Simon Carr: How we long to believe that our leaders know what's actually going on
Sketch: The state's apparatus is so enormous and so intricately regulated no one can describe it all
While the launch of the Big Society's fightback was under way in London, an Even Bigger Society was announced: China overtook Japan as the world's second-largest economy. We really ought to get a move-on.
Why has the conventional wisdom gathered around the idea that no one understands what the Big Society is supposed to be? In two words: Oliver Letwin.
What I don't understand is why volunteers get paid, how big charities speak the same feculent dialect as politicians, why aid workers travel business class, and how anyone would intervene to stop a fight knowing they'll be arrested if the police come.

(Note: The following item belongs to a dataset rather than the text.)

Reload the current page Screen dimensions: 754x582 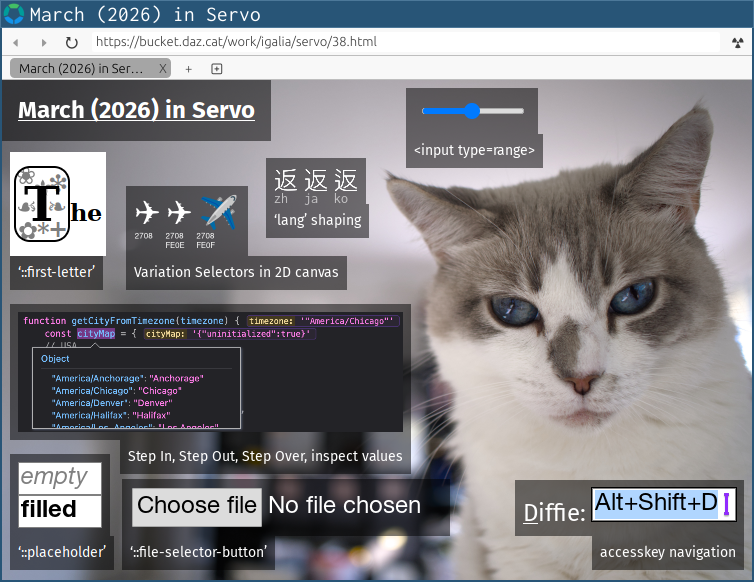71,43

So much of this campaign depends on the personal qualities of its proponents. The amateurs have and haven't got the goods.

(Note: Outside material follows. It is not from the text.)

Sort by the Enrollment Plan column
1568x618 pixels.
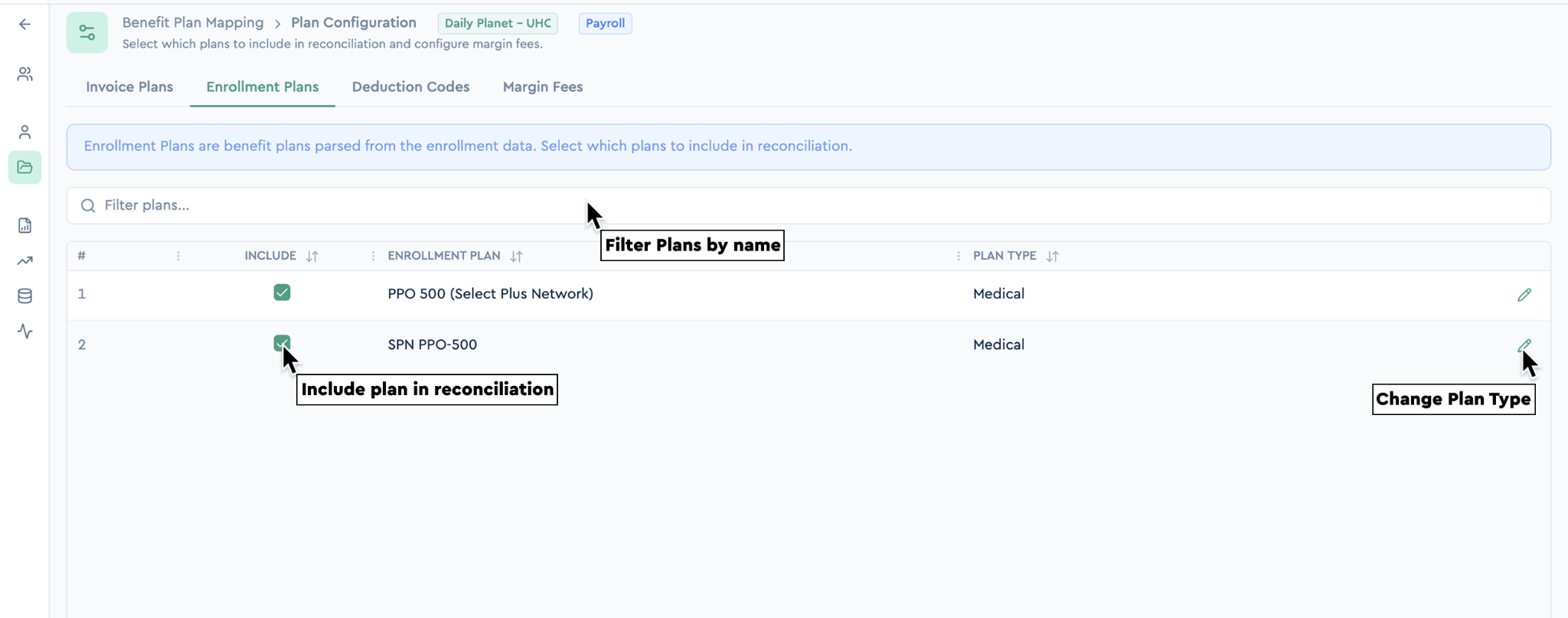pyautogui.click(x=516, y=257)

A peppy and engaging Cameron said a couple of things you don't expect from a prime minister. The cuts "will make me unpopular". On past evidence, being prime minister makes you unpopular, no wonder he's moving at speed. When a headmistress told Cameron his plans to devolve power were likely to increase centralisation he said, "Give me a for-instance." Neither of his predecessors would have said such a thing. They firmly let it be known they knew everything worth knowing.

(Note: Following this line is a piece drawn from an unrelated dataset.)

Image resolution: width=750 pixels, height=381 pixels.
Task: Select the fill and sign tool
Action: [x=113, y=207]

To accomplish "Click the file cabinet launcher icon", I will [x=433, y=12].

Again, he related how he'd got a number of charities into a room to ask "What is stopping you? Tell us the national laws and rules that are getting in your way."
We are still inclined to believe, even we cynics, that our leaders know these things already. How we long to believe someone knows what's going on. But the state's apparatus is so enormous and so intricately regulated no one can describe it all.
To their credit, the amateurs don't mind admitting this, and operating accordingly. But to their debit, the amateurism has failed to win hearts and minds because they haven't taken the precaution of gaining attention.
A small for-instance. Cameron mentioned the CRB checks that Labour put in place as a child protection plan. Eleven million adults were to be on a central register. Ed Balls took his radical axe to the matter when he was the minister and reduced it to nine million adults. The coalition has reduced it to two million. It's an opinion-forming figure but Cameron failed to mention it. Maybe it was in danger of sounding like a soundbite.
It may not be necessary to have a Head of Story Development, a rapid rebuttal unit, some declarative laws to send a message out and a Tsar. But some crisp little examples, surely, wouldn't pollute the amateur ethic?